# Pics of my Kimpuma Male



## FishGeek (Sep 29, 2007)

Just wanted to share 

























Hes only about 2 inches give or take.


----------



## Gibbs (Apr 21, 2008)

WOW!!!
He is one WICKED looking fish!!! :drooling:


----------



## CICHLUDED (Aug 4, 2006)

Looks like a keeper.. :thumb:

Are you breeding SRT's


----------



## FishGeek (Sep 29, 2007)

I'm not sure what you mean by SRTs (I'm new to Africans) but if you mean these guys then I am getting him some ladies in hopes he wont breed with my Labs but I haven't set anything in motion to actually breed them, if that makes sense. What I would almost like to do is keep the Hai Reefs and my Kimpumas but I do like my Acei and my Labs too. Sigh! Its a tough decision.


----------



## Gibbs (Apr 21, 2008)

Decisions, decisions alright.
i just got rid of all my haps and peacocks and got some Elongatus Mpanga and now looking for some Cyno "lions cove". It wasn't an easy choice to make but one i am glad i did.
I say keep the labs loose the Acei's and breed them little cuties. They aren't that easy to get your hands on but you could change that.......for your community atleast :thumb:


----------



## FishGeek (Sep 29, 2007)

My only concern with keeping the Labs is that they can cross breed with my Hongi. At first I wasnt into breeding but now....Im thinking that I might be! LOL


----------



## FishGeek (Sep 29, 2007)

He is so photogenic 









Unfortunately this one was ruined buy the scratch in the glass but...


----------



## Felony (Jan 19, 2006)

I havent had a problem with cross breading with labs and i have 2 males and 1 female hongi with 10-15 labs. But he definently is a good looking fish.


----------



## ford (Oct 10, 2006)

Nice fish and pics looks like a very good male :thumb:


----------



## Dewdrop (Nov 20, 2007)

It is a gorgeous fish!
I wonder why Gibbs said lose the acei. I love my acei & I'm trying to get a longer tank for them. Since I got the acei alot of my other fish swim up higher in the tank too. I think they really make a tank come alive.
Thanks for sharing the pics :thumb:


----------



## FishGeek (Sep 29, 2007)

Yeah my problem is that I like all the fish in my tank so I'm not sure that I want to get rid of anyone. LOL. If people aren't having an issue with cross breeding then I guess that I will give it a shot and keep the Labs.

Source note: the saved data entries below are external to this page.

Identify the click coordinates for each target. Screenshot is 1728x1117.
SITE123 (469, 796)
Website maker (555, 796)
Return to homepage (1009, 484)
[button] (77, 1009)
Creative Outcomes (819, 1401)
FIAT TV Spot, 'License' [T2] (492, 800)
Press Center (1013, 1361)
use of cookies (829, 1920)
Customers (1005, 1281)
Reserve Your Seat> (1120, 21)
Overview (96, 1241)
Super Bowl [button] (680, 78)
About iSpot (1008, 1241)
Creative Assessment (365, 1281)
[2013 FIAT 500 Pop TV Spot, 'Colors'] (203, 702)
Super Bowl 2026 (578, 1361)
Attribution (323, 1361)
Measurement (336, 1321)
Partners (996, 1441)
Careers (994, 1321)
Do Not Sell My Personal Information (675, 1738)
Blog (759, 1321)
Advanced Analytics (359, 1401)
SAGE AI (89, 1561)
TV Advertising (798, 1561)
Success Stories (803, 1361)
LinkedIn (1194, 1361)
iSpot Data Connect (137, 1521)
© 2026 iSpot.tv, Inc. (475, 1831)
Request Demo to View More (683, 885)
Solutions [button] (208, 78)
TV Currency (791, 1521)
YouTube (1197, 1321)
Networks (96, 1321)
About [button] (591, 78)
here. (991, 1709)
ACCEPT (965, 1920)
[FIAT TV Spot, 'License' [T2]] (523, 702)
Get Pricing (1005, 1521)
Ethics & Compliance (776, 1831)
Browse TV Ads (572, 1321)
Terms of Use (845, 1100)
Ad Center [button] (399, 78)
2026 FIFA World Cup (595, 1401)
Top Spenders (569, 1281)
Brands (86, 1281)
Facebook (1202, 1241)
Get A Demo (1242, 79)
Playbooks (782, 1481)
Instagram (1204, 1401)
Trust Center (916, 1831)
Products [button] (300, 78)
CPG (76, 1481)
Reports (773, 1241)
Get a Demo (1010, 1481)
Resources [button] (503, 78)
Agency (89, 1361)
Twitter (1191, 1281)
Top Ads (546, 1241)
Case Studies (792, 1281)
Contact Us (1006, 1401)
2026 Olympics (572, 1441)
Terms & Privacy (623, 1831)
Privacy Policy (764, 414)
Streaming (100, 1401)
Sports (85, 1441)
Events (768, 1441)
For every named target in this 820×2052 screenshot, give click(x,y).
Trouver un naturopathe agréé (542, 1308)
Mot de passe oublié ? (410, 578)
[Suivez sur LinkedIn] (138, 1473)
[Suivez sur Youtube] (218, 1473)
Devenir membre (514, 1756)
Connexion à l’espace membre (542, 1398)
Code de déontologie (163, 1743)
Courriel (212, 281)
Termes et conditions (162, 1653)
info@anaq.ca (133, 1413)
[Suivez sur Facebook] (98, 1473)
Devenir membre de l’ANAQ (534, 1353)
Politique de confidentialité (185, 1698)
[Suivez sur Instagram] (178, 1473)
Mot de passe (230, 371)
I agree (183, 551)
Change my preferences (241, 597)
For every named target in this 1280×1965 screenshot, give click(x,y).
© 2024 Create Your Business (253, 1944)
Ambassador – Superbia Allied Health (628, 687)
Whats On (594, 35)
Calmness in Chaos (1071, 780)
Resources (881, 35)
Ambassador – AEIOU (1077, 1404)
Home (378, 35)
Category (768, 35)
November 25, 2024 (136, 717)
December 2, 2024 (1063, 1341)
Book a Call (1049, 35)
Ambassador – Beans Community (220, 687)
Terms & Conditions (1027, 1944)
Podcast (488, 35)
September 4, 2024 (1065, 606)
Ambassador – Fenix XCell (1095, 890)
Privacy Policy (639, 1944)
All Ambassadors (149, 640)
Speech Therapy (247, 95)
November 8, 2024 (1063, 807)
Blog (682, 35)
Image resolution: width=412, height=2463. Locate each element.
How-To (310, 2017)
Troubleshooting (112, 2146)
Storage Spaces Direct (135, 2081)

Thanks for the comments everyone!!! *** really fallen in love with this fish


----------



## Gibbs (Apr 21, 2008)

> I wonder why Gibbs said lose the acei. I love my acei & I'm trying to get a longer tank for them. Since I got the acei alot of my other fish swim up higher in the tank too. I think they really make a tank come alive.


Yeah you're right dewdrop, i'm a big fan of the Acei to, and there is no reason at all to get rid of them. i retract that commennt


----------



## herny (Nov 30, 2007)

thats a beautiful fish      :drooling: :drooling: :drooling:


----------



## FishGeek (Sep 29, 2007)

Thanks.  Well *** come to the conclusion that I am just gonna keep everyone. I realized yesterday that I have 3 male Hai Reefs and no females. We had a few tussels over territory and the true colors came out. So I may have 1 or two of them for sale here soon. Other than adding some female Hai Reefs and some female Kimpuma and removing my Sailfin (I found her another tank for now till I can get a bigger one and she will be living on her own) the stock will stay as is.


----------



## Kanorin (Apr 8, 2008)

What kind of camera are you taking those pictures with?


----------



## FishGeek (Sep 29, 2007)

A Nikon D50 with some special lense my husband got for it. LOL Im not sure on anything else.


----------